I imagine that having a history of states can also help the Neural Network to more easily "focus" on important areas of the board during training (maybe only in the beginning of the training process, maybe for a longer time). You're right that, from a game-theoretic point of view, the current game state should be sufficient (ignoring rare cases). However, the learned components of AlphaGo Zero are not optimal in a game-theoretic sense early on in training (and likely still aren't after training either). Architectural choices in the Neural Network that may be redundant in a game-theoretic sense may still be beneficial for more rapid learning.
For example, in early stages of learning when learned components are still performing poorly, I imagine a useful heuristic may be to pay more "attention" to areas of the board where moves have recently been made; these are more likely to be important areas of the board than some different area of the board where nothing is going on (especially for an amateur-level component in the beginning of a learning process). Such areas of the board can easily be identified by subtracting game states in the recent history from each other.
I would not be surprised if this indeed ends up happening to some extent during the learning process.

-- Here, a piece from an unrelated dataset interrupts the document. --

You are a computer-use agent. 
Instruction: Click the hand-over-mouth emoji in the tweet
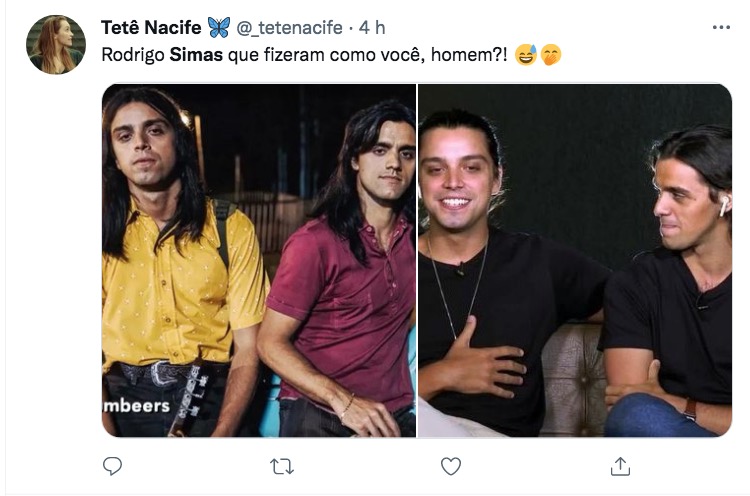click(x=551, y=55)
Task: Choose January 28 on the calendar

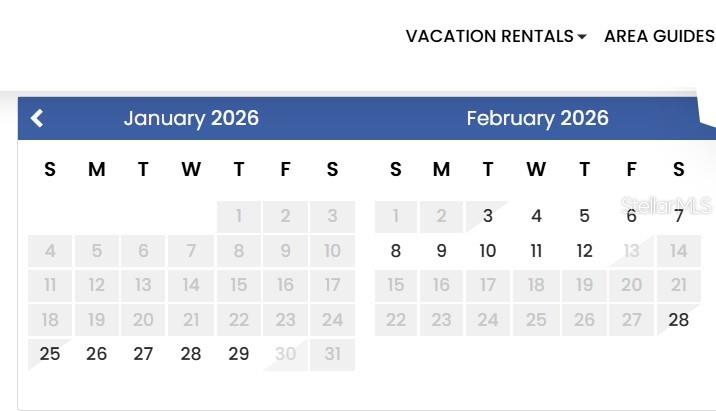Action: click(191, 354)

Stochastic Gradient Descent tends to, intuitively, take the path of "least resistance" and greedily optimizes parameters wherever it happens to notice some correlation between inputs and outputs. Of course this whole argument is rather handwavy, and it also may not at all be happening... I suppose the main point is what I put in boldface above. Neural Network-based components are not optimal in a game-theoretic sense, and they're also trained using algorithms (SGD-style) that may take suboptimal paths to global minima or not even find a global minimum at all. Modifications that would not be necessary for an "optimal" solution may still help to more easily or more quickly find good solutions.
David Silver, one of the first authors on both of the AlphaGo papers, describes a similar hypothesis to what I described as "focus" (more commonly described as "attention") here (emphasis mine):
Actually, the representation would probably work well with other choices than 8 planes! But we use a stacked history of observations for three reasons: 1. it is consistent with common input representations in other domains (e.g. Atari), 2. we need some history to represent ko, 3. it is useful to have some history to have an idea of where the opponent played recently - these can act as a kind of attention mechanism (i.e. focus on where my opponent thinks is important).